Aujourd’hui 11 % de la population mondiale souffre d’un problème de santé mentale : la dépression touche plus de 200 millions de personnes, 301 millions de personnes sont sujettes à des troubles d’anxiété et chaque année 700 000 personnes se suicident. La prévalence de la dépression et de l’anxiété a augmenté de 25 % l’année suivant de la pandémie de COVID-19, une augmentation communément expliquée par un isolement accru et une précarité exacerbée. La France demeure quant à elle un des plus gros consommateurs de médicaments psychotropes. En 2021, la hausse de la consommation chez les mineurs y a été de 224% pour les hypnotiques, 23% pour les antidépresseurs, 16% pour les anxiolytiques et 7,5% pour les antipsychotiques.
Cela posé, il n’existe pas, en France, de données longitudinales permettant de corréler avec certitude le nombre de troubles mentaux à la détérioration des conditions de travail ou aux crises économiques. Une étude statistique de l’Insee datant de 2016 estime certes que « la grande majorité des études existantes met en évidence un effet persistant du chômage sur une variété d’indicateurs de santé mentale, […] notamment sur les troubles anxieux et la prise de médicaments« . Mais les données paraissent insuffisantes pour établir une causalité directe entre le système économique et les troubles mentaux. Difficile dans ces conditions d’avoir des certitudes.
Et pourtant, des voix s’élèvent pour affirmer que nous ne voyons pas le problème parce qu’il est mal posé. Plutôt que de considérer la détresse mentale comme une réaction compréhensible à des problèmes sociétaux plus larges, nos sociétés auraient privilégié une vision médicale du problème, le situant uniquement au niveau du cerveau de la personne qui en souffre, c’est-à-dire de son fonctionnement biologique ou de sa « capacité » à surmonter les chocs et les épreuves.
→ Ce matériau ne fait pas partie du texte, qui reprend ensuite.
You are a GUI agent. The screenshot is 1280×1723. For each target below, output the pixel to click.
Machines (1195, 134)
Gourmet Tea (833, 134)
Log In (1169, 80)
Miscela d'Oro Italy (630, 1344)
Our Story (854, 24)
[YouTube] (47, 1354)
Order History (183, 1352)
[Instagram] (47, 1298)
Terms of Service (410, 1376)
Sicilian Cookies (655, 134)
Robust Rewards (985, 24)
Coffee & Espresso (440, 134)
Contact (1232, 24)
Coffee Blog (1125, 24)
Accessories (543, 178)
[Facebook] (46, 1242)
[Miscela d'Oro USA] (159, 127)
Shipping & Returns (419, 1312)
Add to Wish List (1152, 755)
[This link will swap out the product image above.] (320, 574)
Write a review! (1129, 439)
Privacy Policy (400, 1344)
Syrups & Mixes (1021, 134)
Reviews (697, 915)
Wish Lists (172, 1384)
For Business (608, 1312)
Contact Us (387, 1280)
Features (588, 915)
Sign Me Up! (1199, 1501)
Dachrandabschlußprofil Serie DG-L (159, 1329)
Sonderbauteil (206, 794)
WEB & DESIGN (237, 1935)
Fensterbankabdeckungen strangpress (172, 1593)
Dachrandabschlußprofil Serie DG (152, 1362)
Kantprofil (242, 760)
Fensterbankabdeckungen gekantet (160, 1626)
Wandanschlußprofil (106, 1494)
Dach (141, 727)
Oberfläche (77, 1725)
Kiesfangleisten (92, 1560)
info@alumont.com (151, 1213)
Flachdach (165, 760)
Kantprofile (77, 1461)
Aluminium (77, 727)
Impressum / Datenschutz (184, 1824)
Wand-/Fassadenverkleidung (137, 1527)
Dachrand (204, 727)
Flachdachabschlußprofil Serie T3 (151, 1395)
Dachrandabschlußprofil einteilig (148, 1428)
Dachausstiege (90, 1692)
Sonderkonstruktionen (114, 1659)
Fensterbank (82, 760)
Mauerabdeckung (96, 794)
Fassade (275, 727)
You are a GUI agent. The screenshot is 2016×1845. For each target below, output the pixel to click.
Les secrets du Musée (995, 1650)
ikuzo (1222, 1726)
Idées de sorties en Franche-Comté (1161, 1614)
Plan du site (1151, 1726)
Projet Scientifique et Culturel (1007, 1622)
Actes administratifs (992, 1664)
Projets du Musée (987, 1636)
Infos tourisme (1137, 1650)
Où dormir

Or cette approche médicaliste arrange tout le monde, en premier lieu les grandes entreprises du médicament, mais aussi les vendeurs de développement personnel, qui surfent sur l’illusion que l’amélioration de soi préserverait du malheur (Thierry Jobart, Contre le développement personnel, 2021).
Dans un ouvrage de 2021 (non traduit, Sedated : How Modern Capitalism Created our Mental Health Crisis) le Dr Davies affirme par exemple que beaucoup de ceux qui se voient prescrire des médicaments psychiatriques « ne souffrent pas de problèmes biologiquement identifiables » mais plutôt des conséquences douloureuses des difficultés de la vie – ruptures familiales, problèmes au travail, drames personnels, faible estime de soi, etc, lesquelles sont directement imputables à l’environnement socio-économique. Iain Ferguson avant lui posait la question de la relation entre capitalisme et maladie mentale (Politics of the Mind : Marxism and Mental Distres, 2017).
Olivier de Schutter appartient à cette école : “Imputée à un dysfonctionnement de neurotransmetteurs tels que la sérotonine et la dopamine, la pandémie de santé mentale est en réalité plutôt due à d’intenses pressions en faveur d’une productivité accrue et à une volonté de posséder toujours plus”. Il fait reposer son raisonnement sur des études internationales conduites simultanément dans des dizaines de pays sur des échantillons pouvant aller jusqu’à 250 000 personnes.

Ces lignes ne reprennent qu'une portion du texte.